9 years, 4 months ago

Intelligence Failure at Kodak

@mkplantes sees the demise of Kodak as an intelligence failure.

Put yourself in their Kodak leaders’ chairs for a moment and consider the four expectations of a leadership team and, more importantly, consider the speed with which they had to work though all of the expectations:

Sense what’s going on around you? (“Digital is coming!”)
Make sense of what you see, hear, and feel (“Film is dying, but we can’t kill it now. It’s too important!”)
Decide on a course of action (“OMG! Nothing is as big as film is now. Let’s think about this and be careful.”)
Act on your decisions (“Well, this is a big ship! Hard to change course overnight!”)

Kay Plantes, A sad “Kodak moment” business model failure WTN News 7 October 2011

This is effectively an OODA loop. Dr Plantes identifies a number of possible errors in this loop.

1. Incorrect estimate of the pace of change. “Successful companies often underestimate the speed of industry evolution.”

2. Incorrect understanding of the value proposition from the customers’ perspective. “People don’t buy film, they use film to capture the pictures they want.”

3. Incorrect optimization of the basis of competition – commodity wars.

If it was a strategic error for Kodak to get caught up in a dogfight with Fuji, we should also ask how Fuji is faring? Has Fuji committed the same errors as Kodak, and is it suffering the same fate? Meanwhile, Stuart Henshall compares Kodak with HP: two inventive companies, who “failed time and time again to find a more agile footing”. (HP – What’s Your strategy? August 2011).

Dr Plantes complains that Kodak was focused on the product rather than the value received by its customers – in other words, a platform strategy. But Kodak has been trying to shift its business model from product to a service-oriented platform for at least five years. In November 2006, an article in BusinessWeek described this transformation, and outlined some of the big challenges then facing Kodak (Mistakes made on the road to innovation, BusinessWeek November 2006). In February 2007, Clayton Christensen and Scott D. Anthony saw the Kodak strategy as an ambitious attempt to implement Christensen’s concept of disruptive innovation (Will Kodak’s New Strategy Work? Forbes February 2007).

Antonio Perez (who spent much of his career at HP) has been the CEO throughout this period, and has watched the Kodak share price drop from around $25 to less than $1. We may infer that Kodak has failed to overcome the challenges identified by BusinessWeek and Christensen. But why?

What’s missing from Dr Plantes’ analysis is an appreciation of how these four steps operated as an effective OODA loop, with feedback and learning, rather than merely repetition. In a detailed analysis of Kodak strategy, George Mendes concludes

Kodak is an example of repeat strategic failure – it was unable to grasp the future of digital quickly enough, and even when it did so, it was implemented too slowly under a continuous change strategy and ultimately it did not fit coherently as a core competency.

George Mendes, What went wrong at Eastman Kodak (pdf), TheStrategyTank

There is a great deal on the Internet about Kodak’s social media strategy – but it seems to be largely about Kodak marketing communications. Journalist Courtney Boyd Myers (@CBM) invites us to Meet the brilliant and beautiful woman behind Kodak’s social media strategy (September 2011). The woman in question is extremely photogenic and obviously good at self-promotion, but there is nothing strategic in the article. The big strategic error here is to regard social media and content management as a marketing issue, separate from the business model itself. This seems to suggest a lack of joined-up thinking – and ultimately a failure of organizational intelligence.

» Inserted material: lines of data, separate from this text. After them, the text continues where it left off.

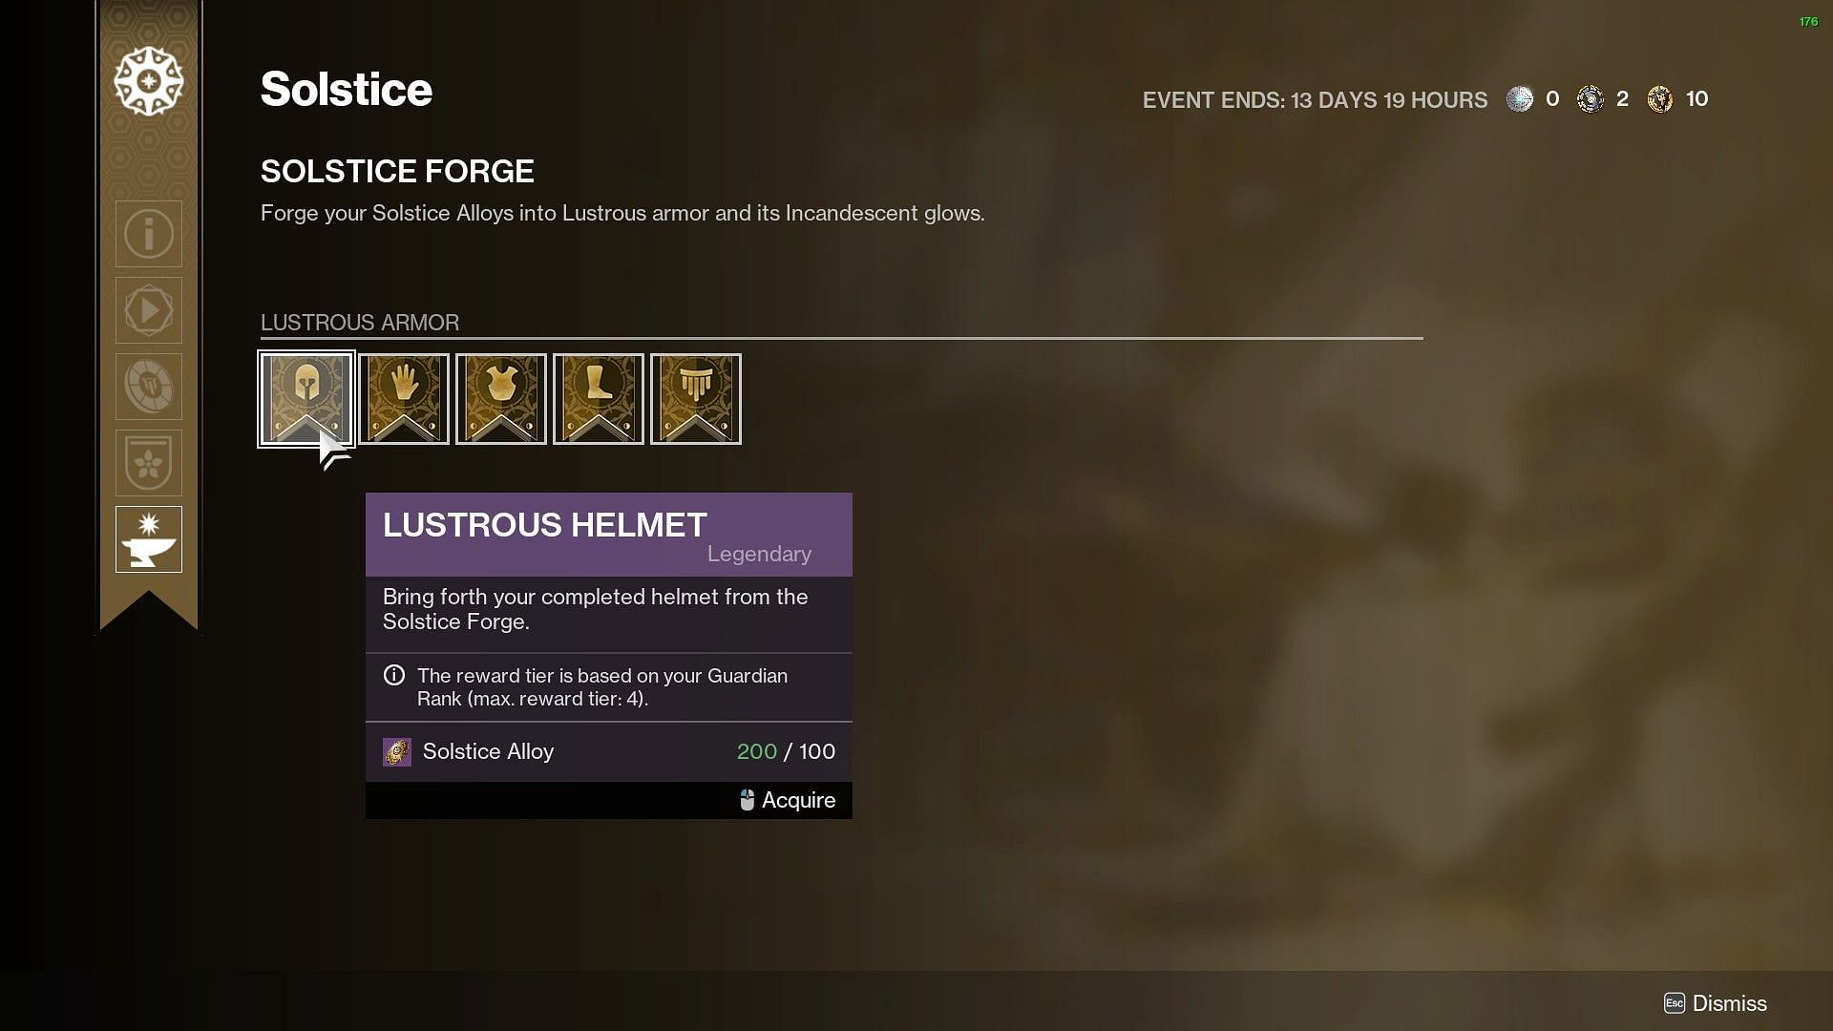Select the Lustrous leg boots icon
This screenshot has width=1833, height=1031.
click(x=599, y=399)
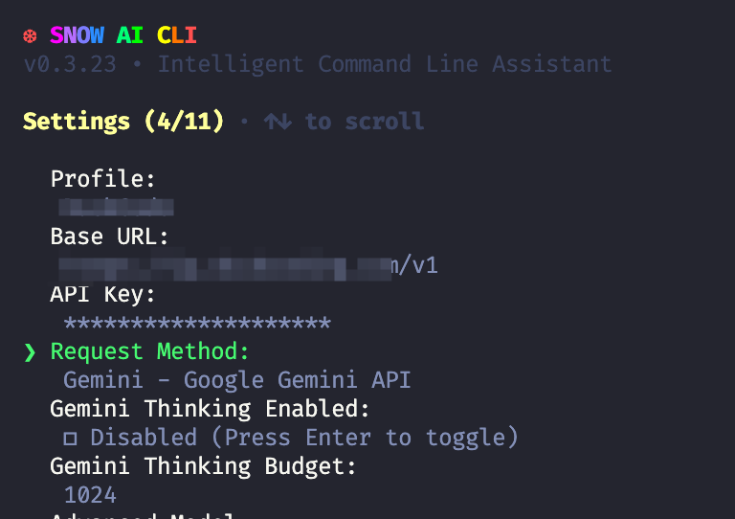Open the Gemini - Google Gemini API dropdown value

click(x=237, y=380)
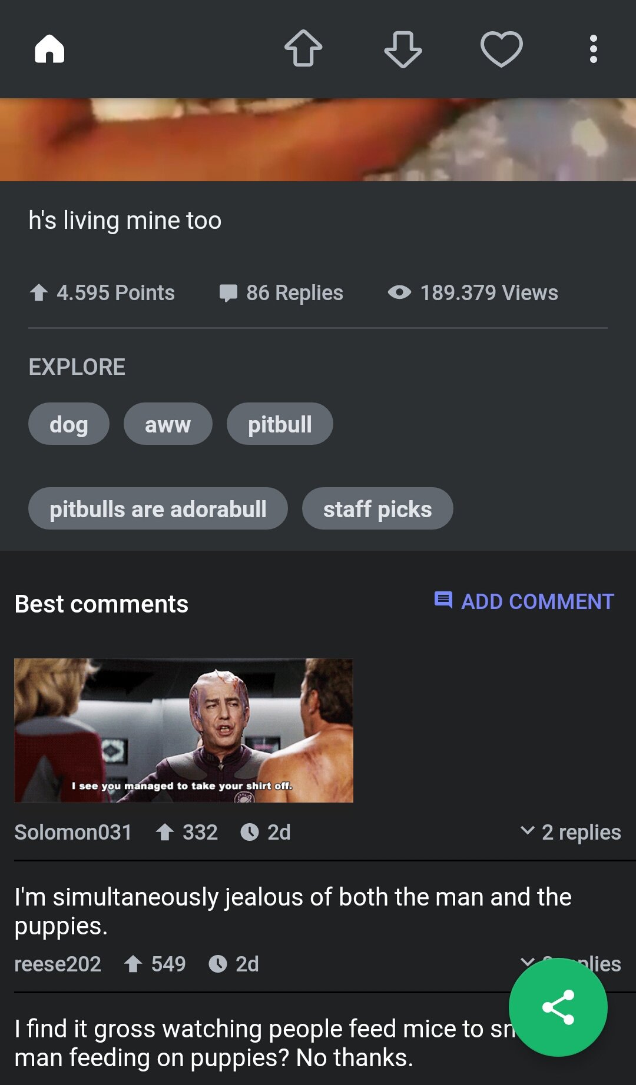Open the Galaxy Quest comment image
Image resolution: width=636 pixels, height=1085 pixels.
184,730
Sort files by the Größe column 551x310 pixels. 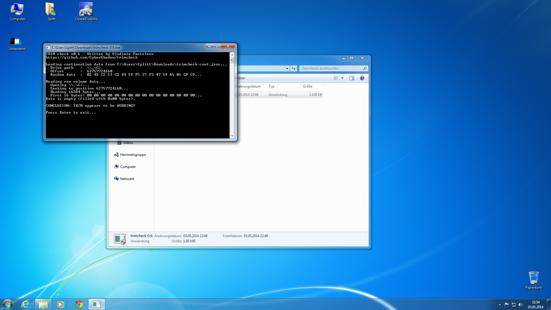(308, 86)
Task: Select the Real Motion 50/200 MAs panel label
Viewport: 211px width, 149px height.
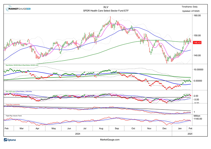Action: 22,65
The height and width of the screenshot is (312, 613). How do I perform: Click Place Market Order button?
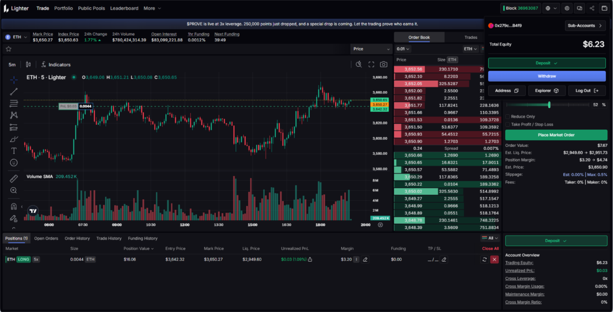click(555, 135)
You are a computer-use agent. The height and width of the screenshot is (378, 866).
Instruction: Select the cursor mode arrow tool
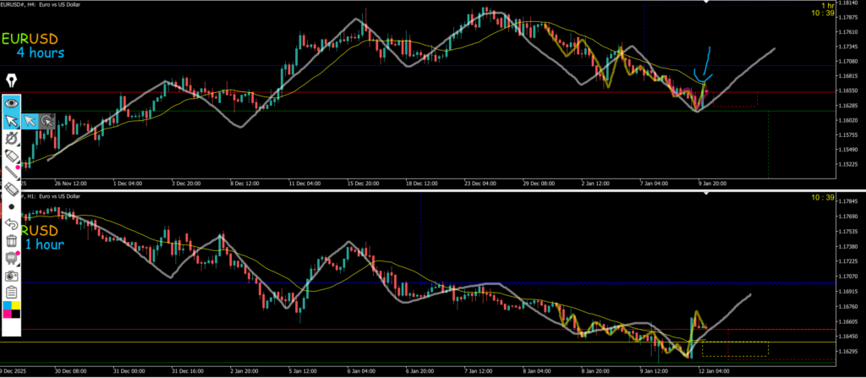point(11,121)
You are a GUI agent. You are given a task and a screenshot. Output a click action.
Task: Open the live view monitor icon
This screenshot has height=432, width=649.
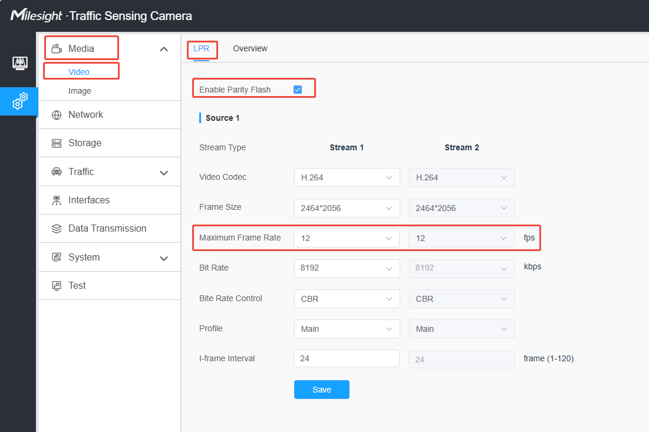20,63
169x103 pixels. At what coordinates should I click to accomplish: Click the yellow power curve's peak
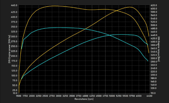[130, 7]
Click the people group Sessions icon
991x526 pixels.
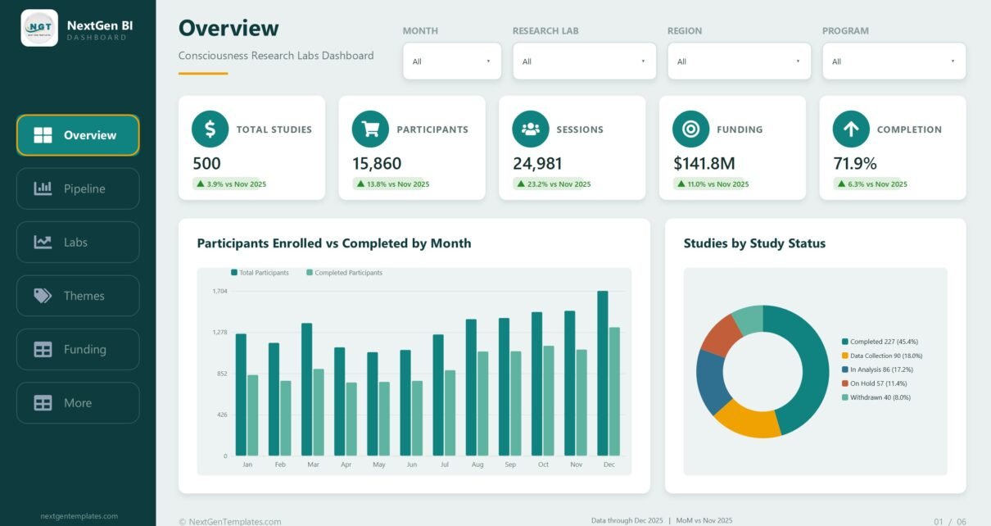tap(531, 129)
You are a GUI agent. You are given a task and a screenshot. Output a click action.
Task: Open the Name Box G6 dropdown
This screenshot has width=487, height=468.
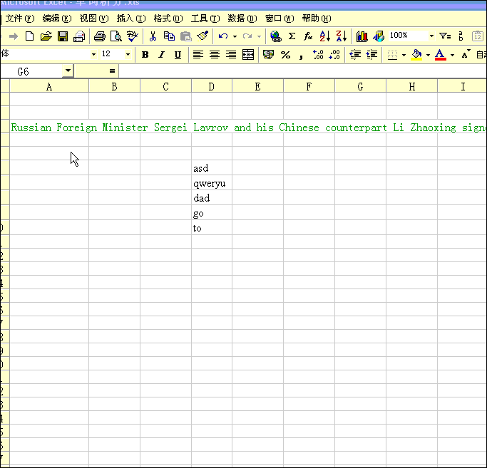click(x=68, y=71)
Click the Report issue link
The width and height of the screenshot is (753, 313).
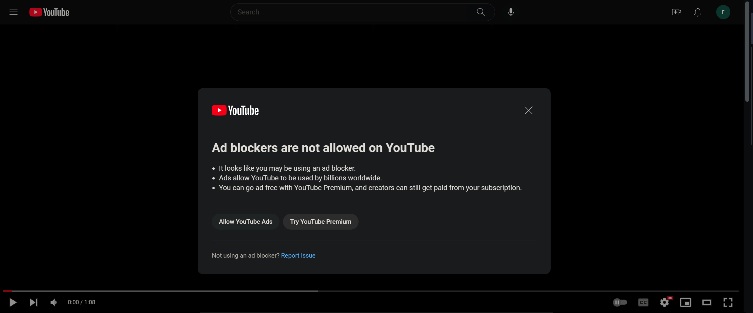(298, 255)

In 2007, Jacob McNulty thought that that instilling the elements of a learning organization would have strongly contributed to a different story for Kodak’s recent years.

A learning organization is one that learns from its mistakes and successes, spots trends in the market and acts on them by being nimble enough to do so.  A culture of learning rewards knowledge sharing which reduces the chances that you’ll be blindsided by something like digital in 2007. Kodak could have presented themselves as a picture company many years ago – whether those pictures are on film or in a file it shouldn’t matter.  Part of making that transition would require a company that is ready to learn and develop.

Jacob McNulty, Not a Kodak Moment (2007)

Other sources claim that Kodak is a learning organization. In which case, why has it failed to learn the things that matter?